- [Page excerpt]:
Apparently, they aren't.

That doesn't mean something isn't going on.

Some personal observations.

A couple of months ago, in late summer, I tried a case in Denver.  The hotel I stayed in downtown had very little in the way of staff.  We were warned about that upon checking in.  It was also quite spartan downtown in general, and maybe that explains it.  Maybe they just hadn't added staff back, as they weren't anywhere near at capacity. . .maybe.

Countering that, downtown restaurants were back open, and they seemed fully staffed and plenty full.  Well, full, not hugely full as they often had been.

Further, however, it seems that the entire legal industry is experiencing an entry level lawyer shortage.

Not that there's a shortage of graduating folks from law school.  Not hardly.  There are lots of new graduates.  They're just not taking law jobs.  And that isn't a singular observation, it's extremely widespread.

This is also true of staffing positions for law firm.  Lots of openings. . .no takers.

So what's going on?

Well, maybe not resignations, although one newly minted lawyer I'm familiar with, who was mentioned in a draft post here the other day, is on her third or fourth position in just two years.  But some of those were temporary by nature (one definitely wasn't).

- [To-do list]:
**1.** Summarize the post on staffing shortages in two sentences.
**2.** Write out the stretch of the post on staffing shortages from "Countering that, downtown" through "openings. . .no takers.".

- [Data shown]:

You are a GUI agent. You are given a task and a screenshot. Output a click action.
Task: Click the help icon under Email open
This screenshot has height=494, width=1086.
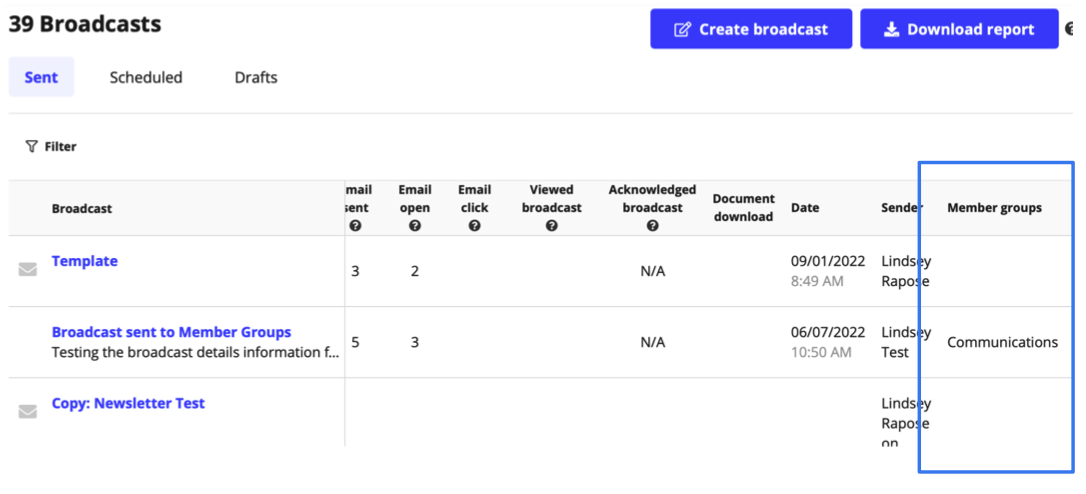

- [Answer list]:
**1.** While trying a case in Denver in late summer, the author stayed at a downtown hotel with very little staff, though downtown restaurants were back open and seemed fully staffed and full. The author also observes a widespread shortage of entry-level lawyers across the legal industry, since many new law graduates are not taking law jobs and law firm staffing openings are drawing no takers.

**2.**
Countering that, downtown restaurants were back open, and they seemed fully staffed and plenty full.  Well, full, not hugely full as they often had been.

Further, however, it seems that the entire legal industry is experiencing an entry level lawyer shortage.

Not that there's a shortage of graduating folks from law school.  Not hardly.  There are lots of new graduates.  They're just not taking law jobs.  And that isn't a singular observation, it's extremely widespread.

This is also true of staffing positions for law firm.  Lots of openings. . .no takers.